Doctor Who_ Atom Bomb Blues - Andrew Cartmel [13]
‘Hello Ray,’ said Kitty, in a cool, noncommittal voice.
‘What’s a couple of hip chicks like you. . . ’ Ray paused, evidently losing his thread, his large face nodding like some kind of novelty candy dispenser, before he suddenly focused on Ace.
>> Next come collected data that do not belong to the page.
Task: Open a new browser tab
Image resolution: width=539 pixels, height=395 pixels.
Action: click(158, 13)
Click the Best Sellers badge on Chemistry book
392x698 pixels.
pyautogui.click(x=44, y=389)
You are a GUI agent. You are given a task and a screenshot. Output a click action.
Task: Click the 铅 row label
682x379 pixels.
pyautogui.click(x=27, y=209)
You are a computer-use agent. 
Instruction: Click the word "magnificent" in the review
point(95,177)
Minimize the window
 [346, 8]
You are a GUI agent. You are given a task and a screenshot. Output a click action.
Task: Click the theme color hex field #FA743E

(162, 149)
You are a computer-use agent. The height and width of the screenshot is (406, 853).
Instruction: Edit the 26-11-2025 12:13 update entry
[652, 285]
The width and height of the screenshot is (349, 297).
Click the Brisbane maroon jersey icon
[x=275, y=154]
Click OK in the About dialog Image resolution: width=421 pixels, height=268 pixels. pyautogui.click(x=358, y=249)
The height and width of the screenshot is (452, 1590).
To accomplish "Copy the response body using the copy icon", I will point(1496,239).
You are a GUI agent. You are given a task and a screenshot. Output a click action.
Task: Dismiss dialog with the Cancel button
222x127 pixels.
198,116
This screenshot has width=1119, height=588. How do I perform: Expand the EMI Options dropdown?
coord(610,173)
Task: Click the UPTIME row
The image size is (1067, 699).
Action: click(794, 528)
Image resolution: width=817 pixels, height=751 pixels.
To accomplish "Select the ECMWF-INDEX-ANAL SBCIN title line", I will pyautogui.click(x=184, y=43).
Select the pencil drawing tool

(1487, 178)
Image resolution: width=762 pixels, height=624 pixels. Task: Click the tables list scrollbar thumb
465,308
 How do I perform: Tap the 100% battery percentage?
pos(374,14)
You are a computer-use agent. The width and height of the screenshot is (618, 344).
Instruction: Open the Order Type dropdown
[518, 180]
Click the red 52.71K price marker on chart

He grinned at her and stared at her, a long appraising gaze that moved from her forehead to her toes and back up again.
This would have been offensive enough if he had merely been assessing her sexual attributes, but somehow the knowledge that he was actually surveying her bizarre garb made it even worse. ‘Hey, Calamity Jane,’ he said, leering.
‘I thought I was Annie Oakley,’ said Ace.
‘Calamity Oakley, Annie Jane,’ muttered Ray. ‘That’s quite some get-up.’
23
‘Haven’t you had enough to drink?’ suggested Kitty in a sweet, reasonable voice.
‘Hell man, no, no, no,’ said Ray firmly, shaking his head again.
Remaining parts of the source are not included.